A genomics data checking plugin
- File-based and database-based datachecks
- Generic and domain-specific checks under
src/ensembl/datacheck/checks/ - Optional secondary input files for comparison checks
- Optional JSON reporting and result caching
Define checks in a file within src/ensembl/datacheck/checks/ (for example src/ensembl/datacheck/checks/fasta.py or src/ensembl/datacheck/checks/variation/bigbed.py). Use module docstrings. For example:
""" fasta.py This tests for proper formatting of a fasta file. See: https://zhanggroup.org/FASTA/ The tests are: File is a text file Line length is under 80 char (warning only) Only has allowed characters Print allowed type Ensure the file ends properly """
Then write a check_* function for each datacheck:
def check_line_length(target_file, max_length=80):
"""Check for lines longer than max_length and return warnings."""
line_warnings = check_line_length(target_file, max_length)
if line_warnings:
for warning in line_warnings:
warnings.warn(warning, UserWarning)
Shared helper functions should be written independently and stored in src/ensembl/datacheck/functions. These methods are to be as
generic as reasonable and used by as many tests as possible. The methods are stored in files based on function:
content_checks.py : Data checks within a text file
db_checks.py : Checking mysql databases (not implemented yet)

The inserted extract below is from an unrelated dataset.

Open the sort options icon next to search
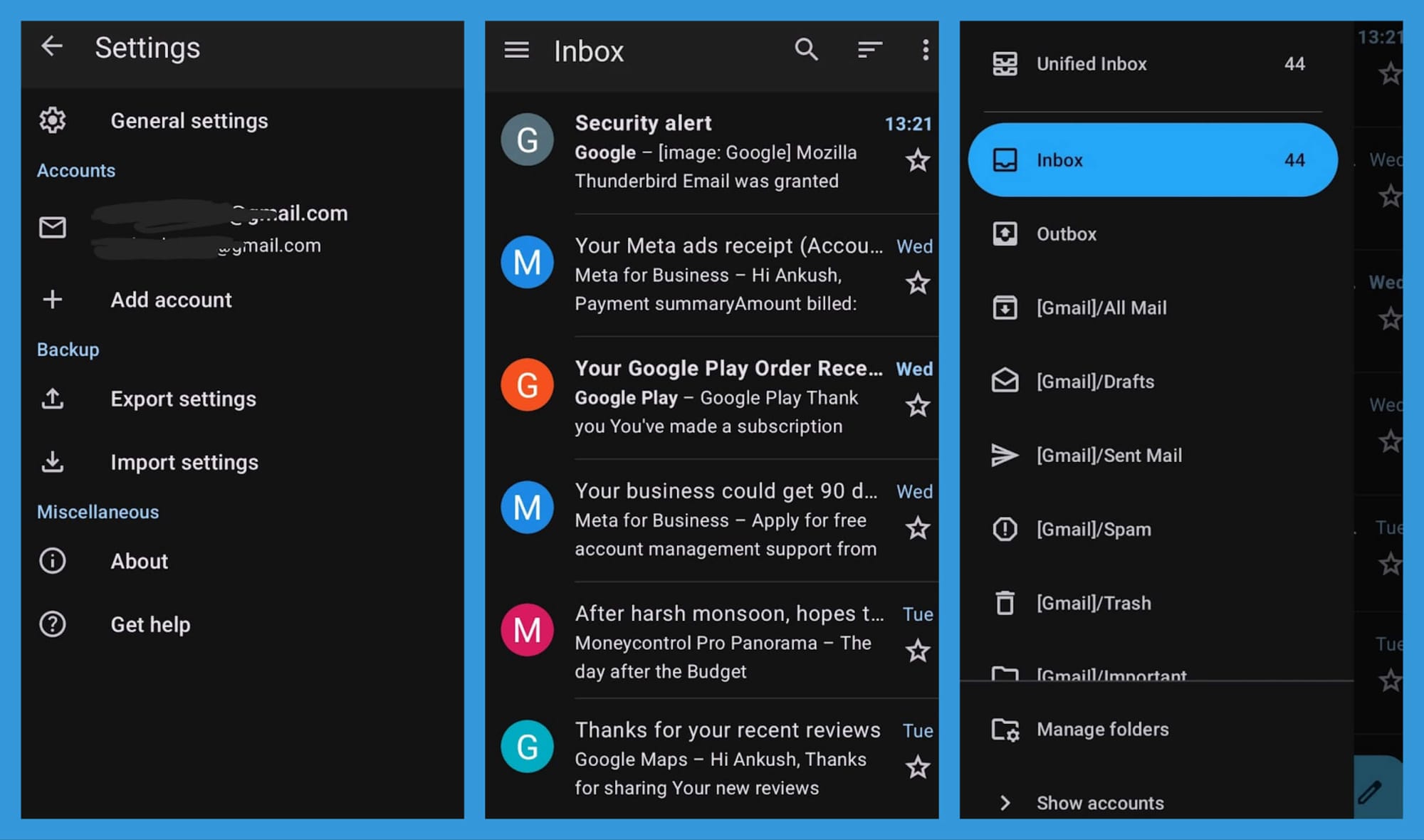 point(869,50)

file_checks.py : System level checks of files
io_utils.py : File readers and related IO helpers
utils.py : Other checks or special commands.
Checks are called by module name, without extensions, after --test=. For example:
ensembl-datacheck --test=fasta --file=~/TEST/2pass.fasta
Nested modules can also be targeted directly. For example:
ensembl-datacheck --test=variation/bigbed --target-file=~/TEST/example.bb --source-file=~/TEST/example.vcf.gz
Download the repo and install it (virtual environment recommended):
git clone https://github.com/Ensembl/ensembl-datacheck-py.git cd ensembl-datacheck-py python -m pip install -e .

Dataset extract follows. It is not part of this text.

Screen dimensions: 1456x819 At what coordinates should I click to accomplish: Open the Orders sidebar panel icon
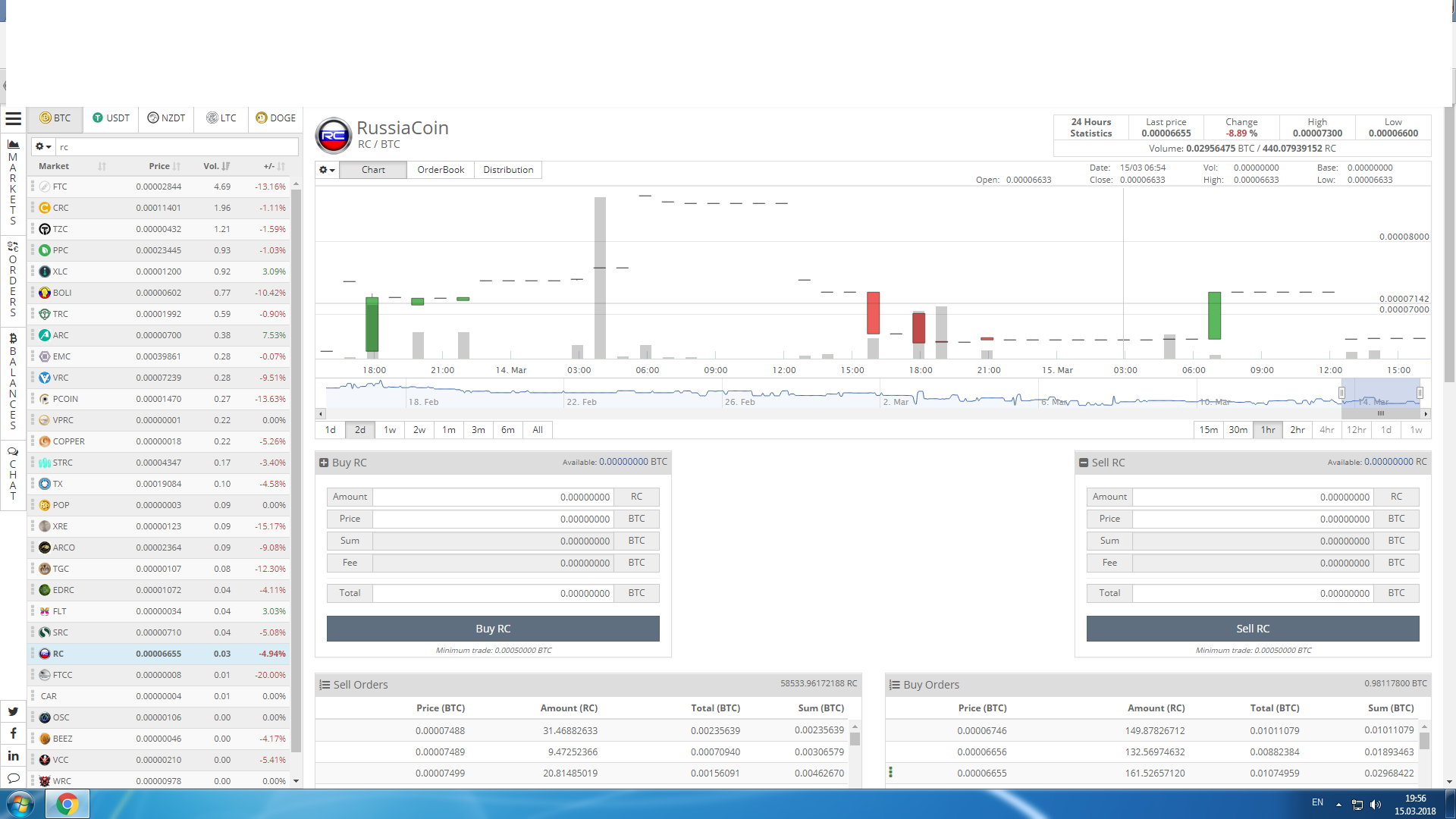click(13, 246)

To run a program you can call it like:
ensembl-datacheck --test=fasta --file=~/TEST/2pass.fasta
To run a variation-specific check with a secondary source file:
ensembl-datacheck --test=variation/bigbed --target-file=~/TEST/example.bb --source-file=~/TEST/example.vcf.gz
--file and --target-file are CLI aliases for the primary file under test.
Contributions are very welcome.
Distributed under the terms of the Apache Software License 2.0 license, "ensembl-datacheck-py" is free and open source software
If you encounter any problems, please file an issue along with a detailed description.